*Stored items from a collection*
--- START ---

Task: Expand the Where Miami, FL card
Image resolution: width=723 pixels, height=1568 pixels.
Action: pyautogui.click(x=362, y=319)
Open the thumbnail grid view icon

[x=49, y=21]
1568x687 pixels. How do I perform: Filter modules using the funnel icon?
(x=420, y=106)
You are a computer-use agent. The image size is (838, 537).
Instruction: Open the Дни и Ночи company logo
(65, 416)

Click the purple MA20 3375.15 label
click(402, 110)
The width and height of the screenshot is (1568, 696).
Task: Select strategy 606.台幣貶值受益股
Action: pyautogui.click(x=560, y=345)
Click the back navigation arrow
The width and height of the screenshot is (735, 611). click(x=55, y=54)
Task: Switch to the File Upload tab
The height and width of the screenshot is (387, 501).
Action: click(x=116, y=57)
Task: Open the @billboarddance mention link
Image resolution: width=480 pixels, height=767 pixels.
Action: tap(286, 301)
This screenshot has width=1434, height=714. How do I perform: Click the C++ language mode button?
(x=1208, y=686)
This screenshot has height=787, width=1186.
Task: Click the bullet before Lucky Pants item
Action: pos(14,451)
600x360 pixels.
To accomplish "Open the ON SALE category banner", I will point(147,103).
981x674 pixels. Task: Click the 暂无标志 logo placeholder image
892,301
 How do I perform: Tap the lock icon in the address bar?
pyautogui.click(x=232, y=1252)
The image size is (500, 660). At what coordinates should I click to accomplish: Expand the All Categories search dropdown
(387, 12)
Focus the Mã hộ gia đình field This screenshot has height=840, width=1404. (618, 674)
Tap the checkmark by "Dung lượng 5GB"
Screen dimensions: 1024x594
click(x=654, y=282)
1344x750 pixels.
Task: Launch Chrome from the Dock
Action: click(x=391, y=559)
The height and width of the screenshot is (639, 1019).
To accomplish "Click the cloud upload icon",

--- END ---

*Exercise instructions*
Nothing in the data may be left out; copy every line exactly.

*Answer for this exercise*
Task: Expand the Where Miami, FL card
Image resolution: width=723 pixels, height=1568 pixels.
Action: pyautogui.click(x=362, y=319)
Open the thumbnail grid view icon

[x=49, y=21]
1568x687 pixels. How do I perform: Filter modules using the funnel icon?
(x=420, y=106)
You are a computer-use agent. The image size is (838, 537).
Instruction: Open the Дни и Ночи company logo
(65, 416)

Click the purple MA20 3375.15 label
click(402, 110)
The width and height of the screenshot is (1568, 696).
Task: Select strategy 606.台幣貶值受益股
Action: pyautogui.click(x=560, y=345)
Click the back navigation arrow
The width and height of the screenshot is (735, 611). click(x=55, y=54)
Task: Switch to the File Upload tab
The height and width of the screenshot is (387, 501).
Action: click(x=116, y=57)
Task: Open the @billboarddance mention link
Image resolution: width=480 pixels, height=767 pixels.
Action: tap(286, 301)
This screenshot has width=1434, height=714. How do I perform: Click the C++ language mode button?
(x=1208, y=686)
This screenshot has height=787, width=1186.
Task: Click the bullet before Lucky Pants item
Action: pos(14,451)
600x360 pixels.
To accomplish "Open the ON SALE category banner", I will point(147,103).
981x674 pixels. Task: Click the 暂无标志 logo placeholder image
892,301
 How do I perform: Tap the lock icon in the address bar?
pyautogui.click(x=232, y=1252)
The image size is (500, 660). At what coordinates should I click to accomplish: Expand the All Categories search dropdown
(387, 12)
Focus the Mã hộ gia đình field This screenshot has height=840, width=1404. (618, 674)
Tap the checkmark by "Dung lượng 5GB"
Screen dimensions: 1024x594
click(x=654, y=282)
1344x750 pixels.
Task: Launch Chrome from the Dock
Action: click(x=391, y=559)
The height and width of the screenshot is (639, 1019).
To accomplish "Click the cloud upload icon",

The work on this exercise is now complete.